This tutorial shows how to estiamte Gaussian mixture model using the VlFeat implementation of the Expectation Maximization (EM) algorithm.

A GMM is a collection of $K$ Gaussian distribution. Each distribution is called a mode of the GMM and represents a cluster of data points. In computer vision applications, GMM are often used to model dictionaries of visual words. One important application is the computation of Fisher vectors encodings.

# Learning a GMM with expectation maximization

Consider a dataset containing 1000 randomly sampled 2D points:

numPoints = 1000 ;
dimension = 2 ;
data = rand(dimension,N) ;


The goal is to fit a GMM to this data. This can be obtained by running the vl_gmm function, implementing the EM algorithm.

numClusters = 30 ;
[means, covariances, priors] = vl_gmm(data, numClusters) ;


Here means, covariances and priors are respectively the means $\mu_k$, diagonal covariance matrices $\Sigma_k$, and prior probabilities $\pi_k$ of the numClusters Gaussian modes.

These modes can be visualized on the 2D plane by plotting ellipses corresponding to the equation: $\{ \bx: (\bx-\mu_k)^\top \Sigma_k^{-1} (\bx-\mu_k) = 1 \}$ for each of the modes. To this end, we can use the vl_plotframe:

figure ;
hold on ;
plot(data(1,:),data(2,:),'r.') ;
for i=1:numClusters
vl_plotframe([means(:,i)' sigmas(1,i) 0 sigmas(2,i)]);
end


This results in the figure: GMM fittting 2D random points.

## Diagonal covariance restriction

Note that the ellipses in the previous example are axis alligned. This is a restriction of the vl_gmm implementation that imposes covariance matrices to be diagonal.

This is suitable for most computer vision applications, where estimating a full covariance matrix would be prohebitive due to the relative high dimensionality of the data. For example, when clustering SIFT features, the data has dimension 128, and each full covariance matrix would contain more than 8k parameters.

For this reason, it is sometimes desirable to globally decorrelated the data before learning a GMM mode. This can be obtained by pre-multiplying the data by the inverse of a square root of its covariance.

# Initializing a GMM model before running EM

The EM algorithm is a local optimization method, and hence particularly sensitive to the initialization of the model.

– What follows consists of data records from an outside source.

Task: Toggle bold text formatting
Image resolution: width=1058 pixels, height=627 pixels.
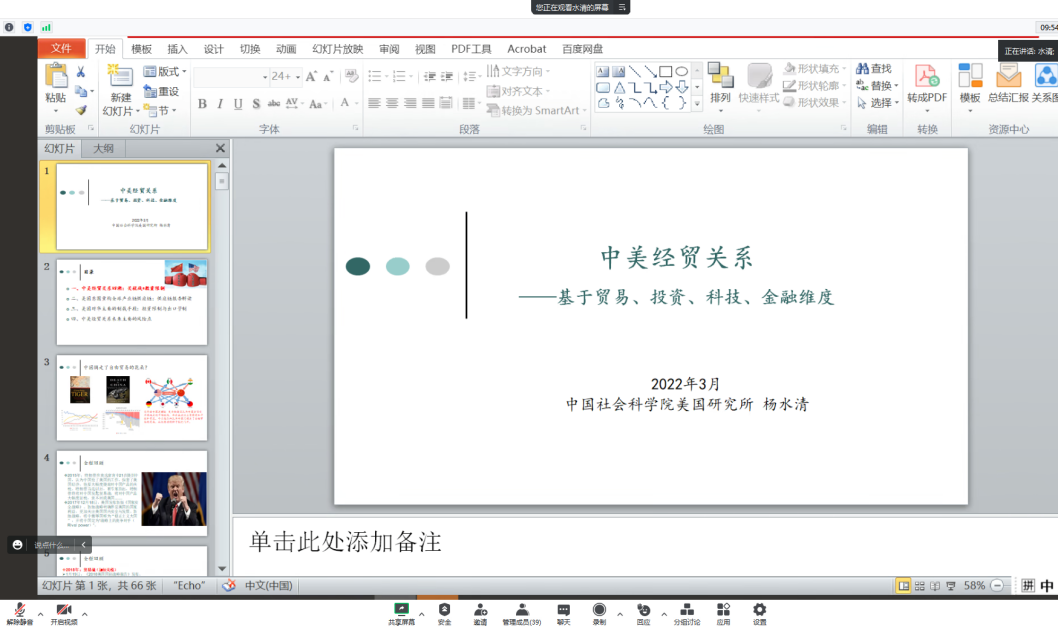Action: pyautogui.click(x=202, y=104)
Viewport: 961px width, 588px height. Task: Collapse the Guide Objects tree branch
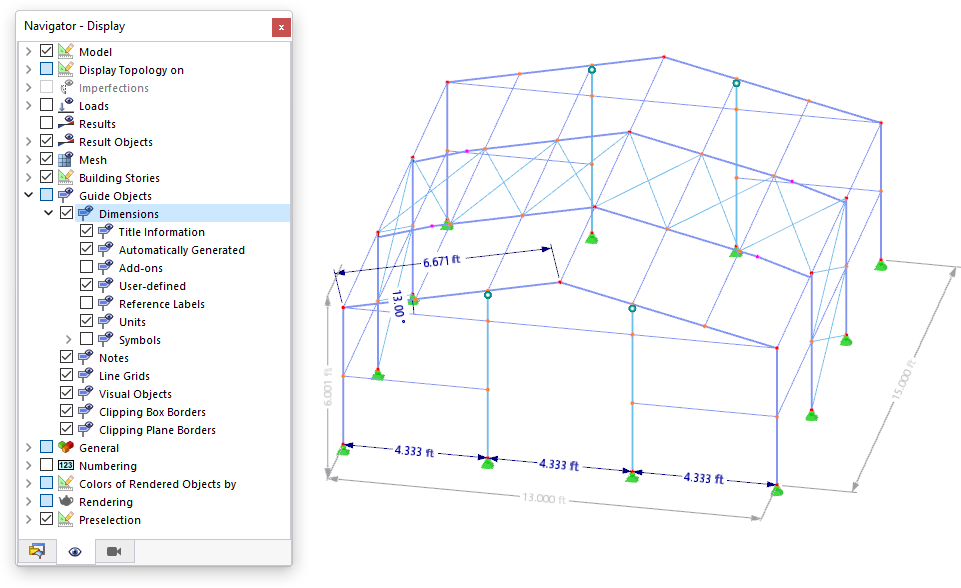click(28, 195)
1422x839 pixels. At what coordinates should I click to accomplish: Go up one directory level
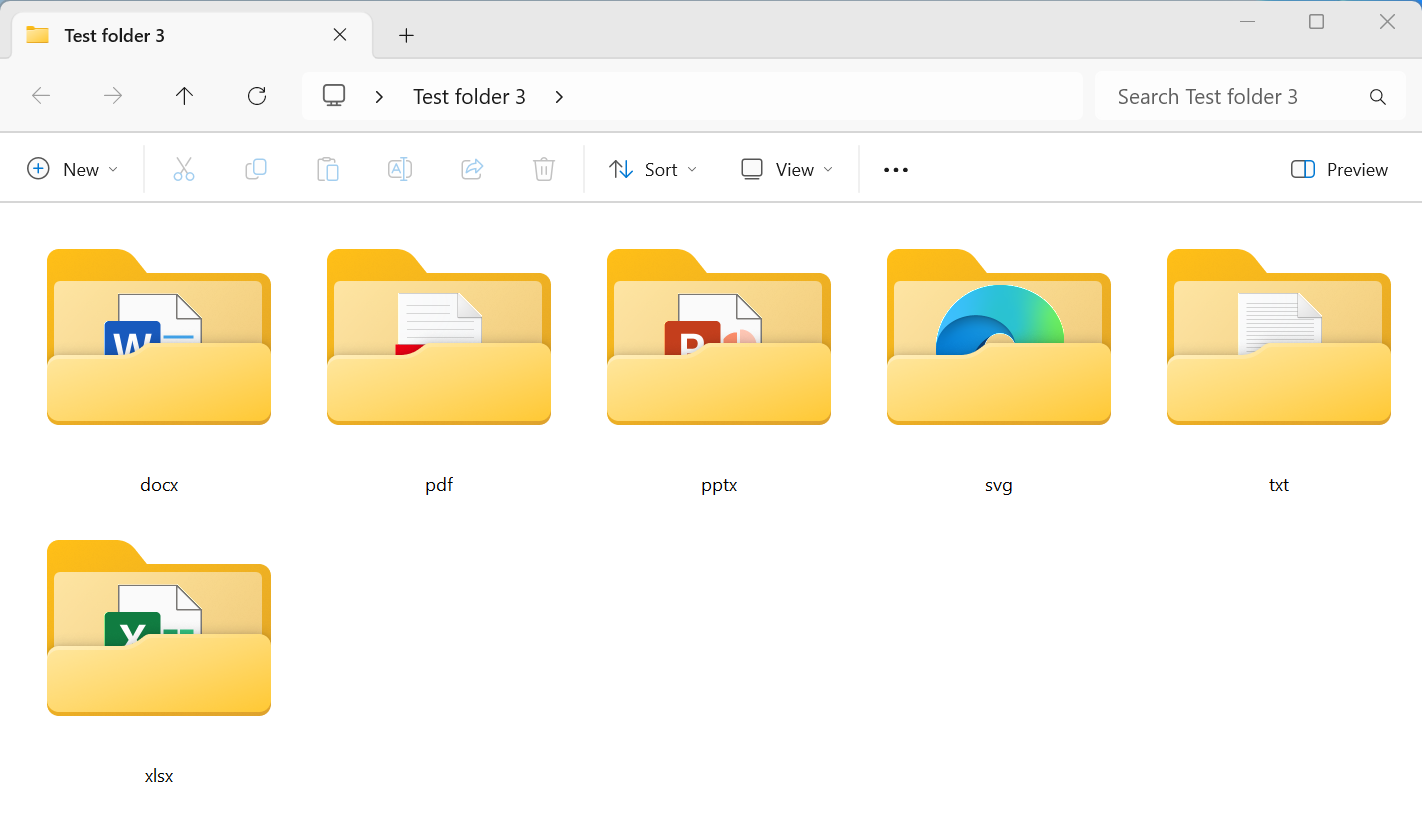pos(184,96)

The simplest way to initiate the GMM is to pick numClusters data points at random as mode means, initialize the individual covariances as the covariance of the data, and assign equa prior probabilities to the modes. This is the default initialization method used by vl_gmm.

Alternatively, a user can specifiy manually the initial paramters of the GMM model by using the custom initalization method. To do so, set the 'Initialization' option to 'Custom' and also the options 'InitMeans', 'InitCovariances' and 'IniPriors' to the desired values.

A common approach to obtain an initial value for these parameters is to run KMeans first, as demonstrated in the following code snippet:

numClusters = 30;
numData = 1000;
dimension = 2;
data = rand(dimension,numData);

% Run KMeans to pre-cluster the data
[initMeans, assignments] = vl_kmeans(data, numClusters, ...
'Algorithm','Lloyd', ...
'MaxNumIterations',5);

initCovariances = zeros(dimension,numClusters);
initPriors = zeros(1,numClusters);

% Find the initial means, covariances and priors
for i=1:numClusters
data_k = data(:,assignments==i);
initPriors(i) = size(data_k,2) / numClusters;

if size(data_k,1) == 0 || size(data_k,2) == 0
initCovariances(:,i) = diag(cov(data'));
else
initCovariances(:,i) = diag(cov(data_k'));
end
end

% Run EM starting from the given parameters
[means,covariances,priors,ll,posteriors] = vl_gmm(data, numClusters, ...
'initialization','custom', ...
'InitMeans',initMeans, ...
'InitCovariances',initCovariances, ...
'InitPriors',initPriors);


The demo scripts vl_demo_gmm_2d and vl_demo_gmm_3d also produce cute colorized figures such as these: The figure shows how the estimated gaussian mixture looks like with and without the kmeans initialization.